In conducting a series of Bible readings, one should bear in mind this fact. Much better results will be obtained if a proper background is established. Although it is not always pos­sible to present just what we would select for a first study, because we must meet the people where they are, it is nevertheless helpful to go back and establish the basic truths as soon as the special point of interest is cared for. A proper foundation can be laid in two studies, the one dealing with God's original purpose in creation, and the other with the origin of evil.

Lesson 1—God's Purpose in Creation. In the first of these studies the success of the plan will quite largely lie. Care must be exercised to include all the basic principles, such as a literal creation; the Trinity; man created in the image of God, not only physically but mor­ally. Since the character of God is a perfect embodiment of love, truth, and righteousness, it is evident that a man made in His image could be nothing less than a perfect man. The command to multiply was given, and the earth was to be populated to capacity.

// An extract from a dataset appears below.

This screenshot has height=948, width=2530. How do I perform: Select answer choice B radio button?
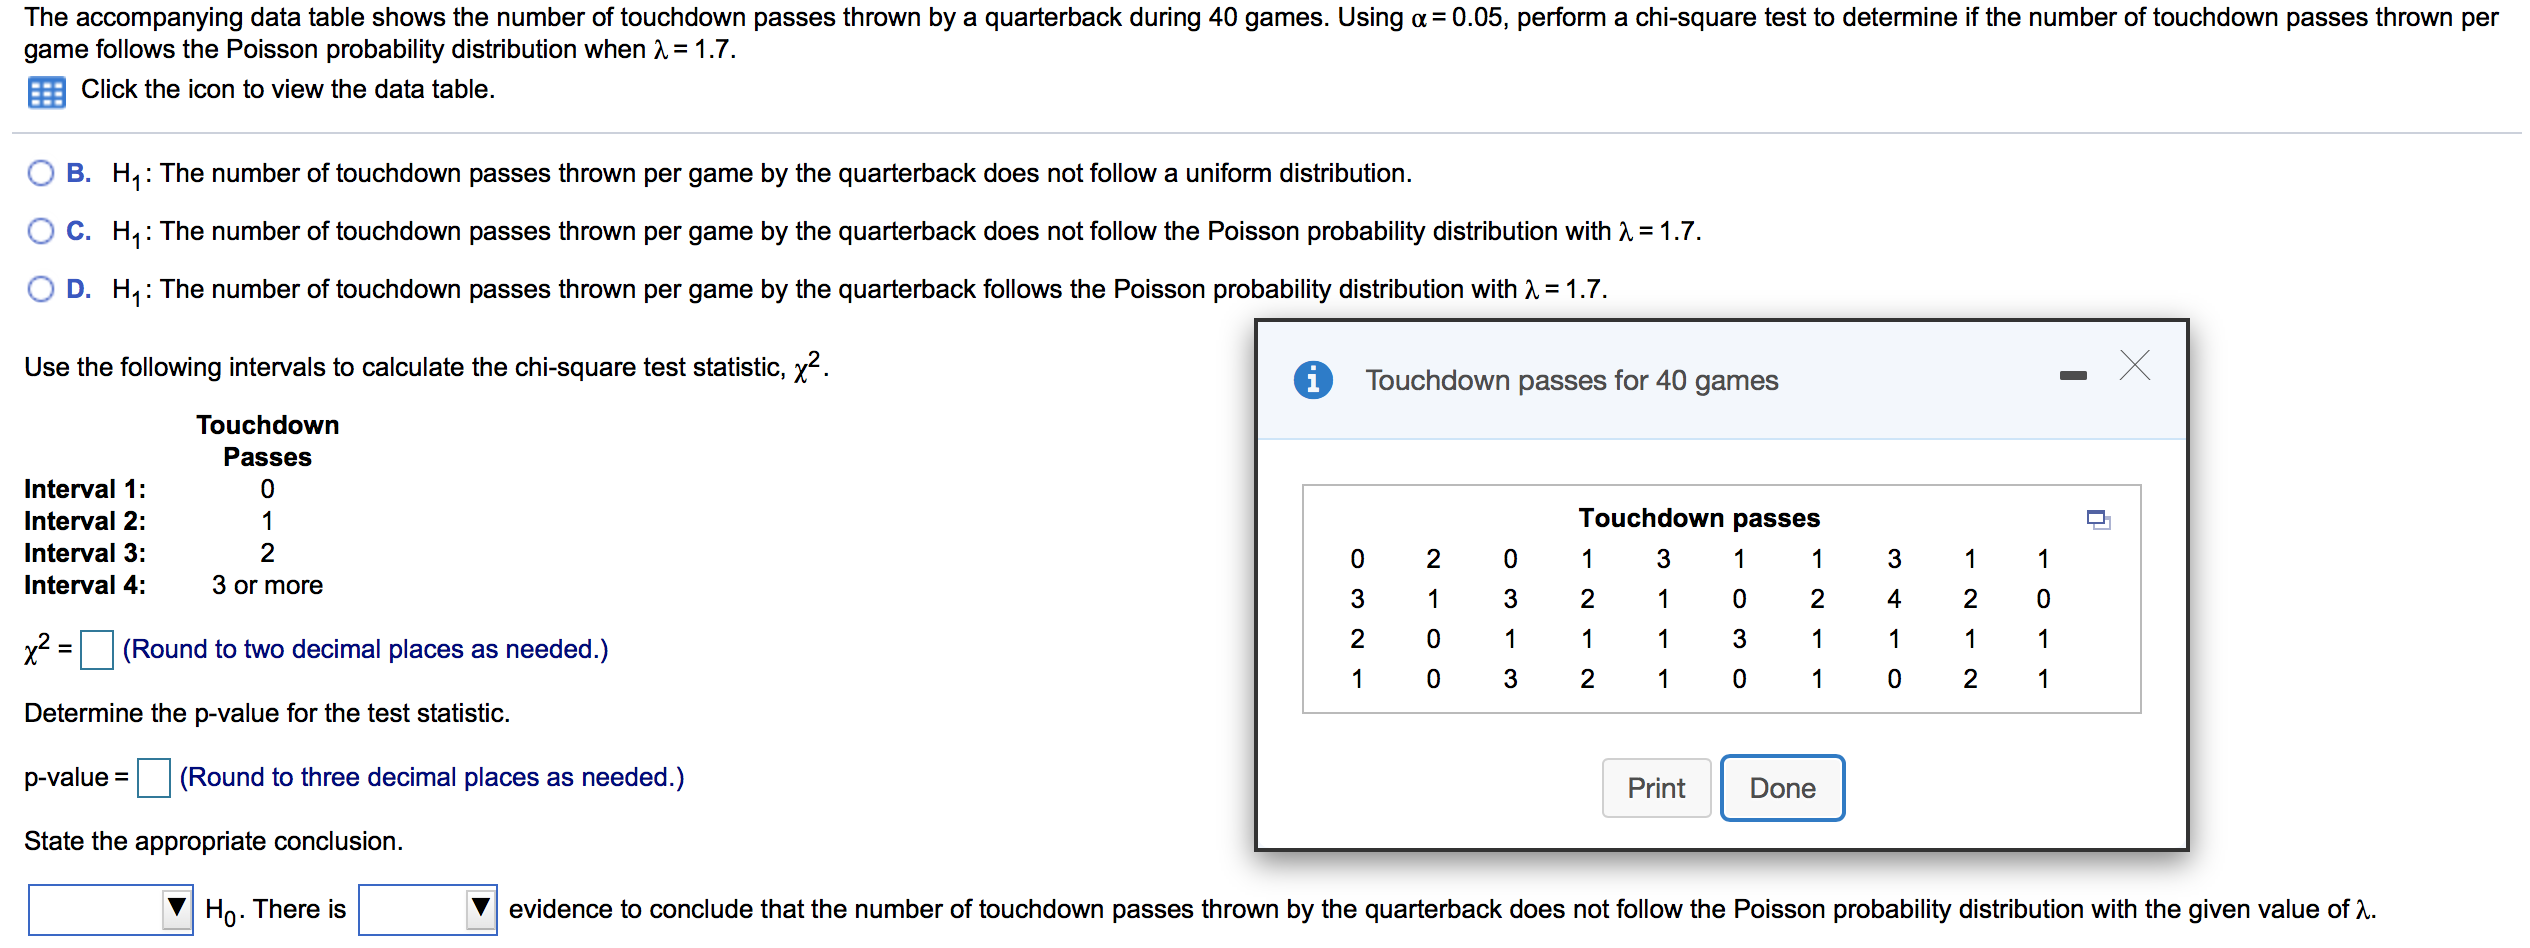(40, 173)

Provision was made for man's temporal needs. The tree of life was placed in the gar­den. Man was to live eternally. The establish­ment of law must be emphasized. Those great principles of right—"Thou shalt not steal," "Thou shalt not kill," "Thou shalt not bear false witness," etc.—are all basic to civilization.

The tree of knowledge was to be the test. Man was created a free moral agent with full power to yield or withhold obedience. The re­sults of disobedience were clearly set forth. God is the only source of life. To separate from Him would necessarily mean death. Thus man was master of his own fate.

We now come to the tragedy of sin. An an­tagonistic power entered the garden, challeng­ing the character of God and the great princi­ples of right for which He stands. But the serpent said, "Ye shall not surely die. God is telling a lie." Then follows the story of the fall. Immediately a change of character was seen in man. Man now inherited the selfish, biased character of Satan.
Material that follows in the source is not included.